TASK GOAL
Reproduce every line of the listing below as a numbered list, leaving out the blank lines.
START DATA ENTRIES
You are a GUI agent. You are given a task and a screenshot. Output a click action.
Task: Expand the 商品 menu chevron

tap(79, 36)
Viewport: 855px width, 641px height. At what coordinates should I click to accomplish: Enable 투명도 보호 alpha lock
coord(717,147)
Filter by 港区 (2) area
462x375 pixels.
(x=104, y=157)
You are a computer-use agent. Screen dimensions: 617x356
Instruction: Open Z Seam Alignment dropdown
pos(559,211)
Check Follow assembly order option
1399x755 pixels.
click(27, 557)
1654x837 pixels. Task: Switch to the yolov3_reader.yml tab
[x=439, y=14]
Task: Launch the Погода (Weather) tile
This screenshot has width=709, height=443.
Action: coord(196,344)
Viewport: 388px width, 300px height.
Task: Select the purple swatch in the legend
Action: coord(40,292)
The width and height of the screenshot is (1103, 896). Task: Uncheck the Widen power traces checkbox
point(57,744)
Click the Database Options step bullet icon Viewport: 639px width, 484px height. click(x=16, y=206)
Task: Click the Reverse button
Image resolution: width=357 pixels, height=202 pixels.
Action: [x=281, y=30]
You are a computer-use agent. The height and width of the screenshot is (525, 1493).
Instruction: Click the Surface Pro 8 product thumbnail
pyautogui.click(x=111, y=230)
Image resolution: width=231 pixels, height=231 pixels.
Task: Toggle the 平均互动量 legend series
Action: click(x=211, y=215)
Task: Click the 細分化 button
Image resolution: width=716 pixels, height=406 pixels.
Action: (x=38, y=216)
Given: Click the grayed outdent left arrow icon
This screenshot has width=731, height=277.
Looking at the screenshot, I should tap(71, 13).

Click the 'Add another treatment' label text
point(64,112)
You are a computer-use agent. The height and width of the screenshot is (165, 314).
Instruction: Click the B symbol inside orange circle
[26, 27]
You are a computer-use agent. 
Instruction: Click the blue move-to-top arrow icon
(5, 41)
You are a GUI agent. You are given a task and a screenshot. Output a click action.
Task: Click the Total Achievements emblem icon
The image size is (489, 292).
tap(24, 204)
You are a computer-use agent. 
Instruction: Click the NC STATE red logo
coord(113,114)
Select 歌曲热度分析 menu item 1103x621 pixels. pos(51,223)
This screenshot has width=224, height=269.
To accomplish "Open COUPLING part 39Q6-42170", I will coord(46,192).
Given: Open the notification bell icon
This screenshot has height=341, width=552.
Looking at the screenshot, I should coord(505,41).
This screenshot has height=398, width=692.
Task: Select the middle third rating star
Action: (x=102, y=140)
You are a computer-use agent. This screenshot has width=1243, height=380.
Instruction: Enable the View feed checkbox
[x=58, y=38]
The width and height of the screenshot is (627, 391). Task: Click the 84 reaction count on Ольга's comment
END DATA ENTRIES
PROBLEM SOLUTION
1. You are a GUI agent. You are given a task and a screenshot. Output a click action.
2. Task: Expand the 商品 menu chevron
3. tap(79, 36)
4. Viewport: 855px width, 641px height. At what coordinates should I click to accomplish: Enable 투명도 보호 alpha lock
5. coord(717,147)
6. Filter by 港区 (2) area
7. 462x375 pixels.
8. (x=104, y=157)
9. You are a computer-use agent. Screen dimensions: 617x356
10. Instruction: Open Z Seam Alignment dropdown
11. pos(559,211)
12. Check Follow assembly order option
13. 1399x755 pixels.
14. click(27, 557)
15. 1654x837 pixels. Task: Switch to the yolov3_reader.yml tab
16. [x=439, y=14]
17. Task: Launch the Погода (Weather) tile
18. This screenshot has width=709, height=443.
19. Action: coord(196,344)
20. Viewport: 388px width, 300px height.
21. Task: Select the purple swatch in the legend
22. Action: coord(40,292)
23. The width and height of the screenshot is (1103, 896). Task: Uncheck the Widen power traces checkbox
24. point(57,744)
25. Click the Database Options step bullet icon Viewport: 639px width, 484px height. click(x=16, y=206)
26. Task: Click the Reverse button
27. Image resolution: width=357 pixels, height=202 pixels.
28. Action: [x=281, y=30]
29. You are a computer-use agent. The height and width of the screenshot is (525, 1493).
30. Instruction: Click the Surface Pro 8 product thumbnail
31. pyautogui.click(x=111, y=230)
32. Image resolution: width=231 pixels, height=231 pixels.
33. Task: Toggle the 平均互动量 legend series
34. Action: click(x=211, y=215)
35. Task: Click the 細分化 button
36. Image resolution: width=716 pixels, height=406 pixels.
37. Action: (x=38, y=216)
38. Given: Click the grayed outdent left arrow icon
39. This screenshot has width=731, height=277.
40. Looking at the screenshot, I should tap(71, 13).
41. Click the 'Add another treatment' label text
42. point(64,112)
43. You are a computer-use agent. The height and width of the screenshot is (165, 314).
44. Instruction: Click the B symbol inside orange circle
45. [26, 27]
46. You are a computer-use agent. 
47. Instruction: Click the blue move-to-top arrow icon
48. (5, 41)
49. You are a GUI agent. You are given a task and a screenshot. Output a click action.
50. Task: Click the Total Achievements emblem icon
51. The image size is (489, 292).
52. tap(24, 204)
53. You are a computer-use agent. 
54. Instruction: Click the NC STATE red logo
55. coord(113,114)
56. Select 歌曲热度分析 menu item 1103x621 pixels. pos(51,223)
57. This screenshot has width=224, height=269.
58. To accomplish "Open COUPLING part 39Q6-42170", I will coord(46,192).
59. Given: Open the notification bell icon
60. This screenshot has height=341, width=552.
61. Looking at the screenshot, I should coord(505,41).
62. This screenshot has height=398, width=692.
63. Task: Select the middle third rating star
64. Action: (x=102, y=140)
65. You are a computer-use agent. This screenshot has width=1243, height=380.
66. Instruction: Enable the View feed checkbox
67. [x=58, y=38]
68. The width and height of the screenshot is (627, 391). Task: Click the 84 reaction count on Ольга's comment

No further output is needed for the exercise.